Life sciences investors have brought claims under investment treaties challenging allegedly unfair or arbitrary rulings of domestic courts. For example, US pharmaceutical company Eli Lilly brought a claim against Canada after the Canadian courts revoked its patents concerning two compounds for treating attention-deficit/hyperactivity, on the basis of the "promise utility doctrine" under Canadian patent law.17  Eli Lilly alleged that the revocation of its patents amounted to expropriation and also unfair und inequitable treatment contrary to the North American Free Trade Agreement (NAFTA) between Canada, the United States, and Mexico, and argued that the ‘promise utility doctrine' was a radical departure from Canada's traditional utility standard and the utility standards applied by Canada's NAFTA partners, the US and Mexico.
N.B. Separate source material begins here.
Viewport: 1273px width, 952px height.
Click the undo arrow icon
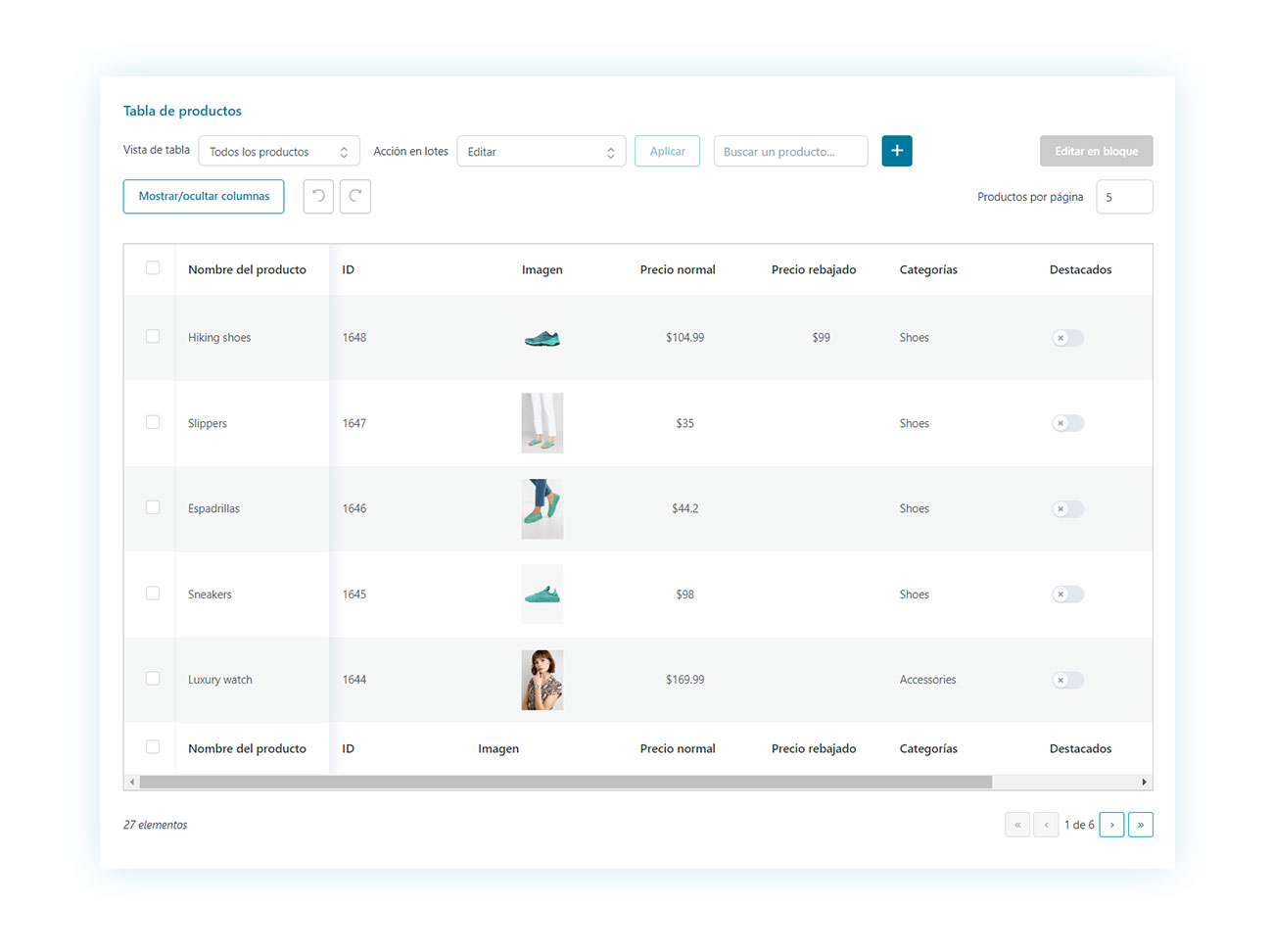coord(318,197)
The tribunal dismissed the claim, finding that application of the doctrine did not involve a fundamental change in the country's patent law.17 The case nonetheless highlights that there are circumstances in which investment treaties may present a viable option for a patentee to defend its patent.

Eli Lilly is not the only pharmaceutical company to challenge the decisions of domestic courts under investment treaties. Pfizer brought a claim against Ecuador under the US-Ecuador BIT after an Ecuadorian court allowed Pfizer's local competitor to market Pfizer's patented pharmaceuticals without authorization and awarded damages against Pfizer.18  Pfizer reportedly withdrew their claim before a tribunal was constituted.19  Merck similarly brought a claim against Ecuador based on the Ecuadorian courts' handling of a private litigation between Merck and one of its domestic competitors after the court awarded a disproportionate amount of damages against Merck based on allegedly fraudulent expert testimony.20 21

Structuring Life Science Investments to Benefit From Treaty Protections

These emerging disputes illustrate that life sciences companies are increasingly using investment arbitration to address adverse governmental and regulatory actions affecting their investments. Companies that currently cannot benefit from any applicable investment treaty should give serious consideration to restructuring their investments to secure an appropriate level of investment treaty protection. This often can be achieved by introducing a holding company incorporated in a State that has concluded a BIT with the host State in which the investment is made, in a manner similar to tax planning of an investment. When engaging in nationality planning, timing matters. Tribunals may deny treaty protections to investors that restructure their investment solely to obtain the benefits of an investment treaty after the State has taken the adverse governmental measures that give rise to a dispute. Life science companies with cross-border operations would be well advised to structure their investments to secure access to international investment treaty protections long before any dispute arises.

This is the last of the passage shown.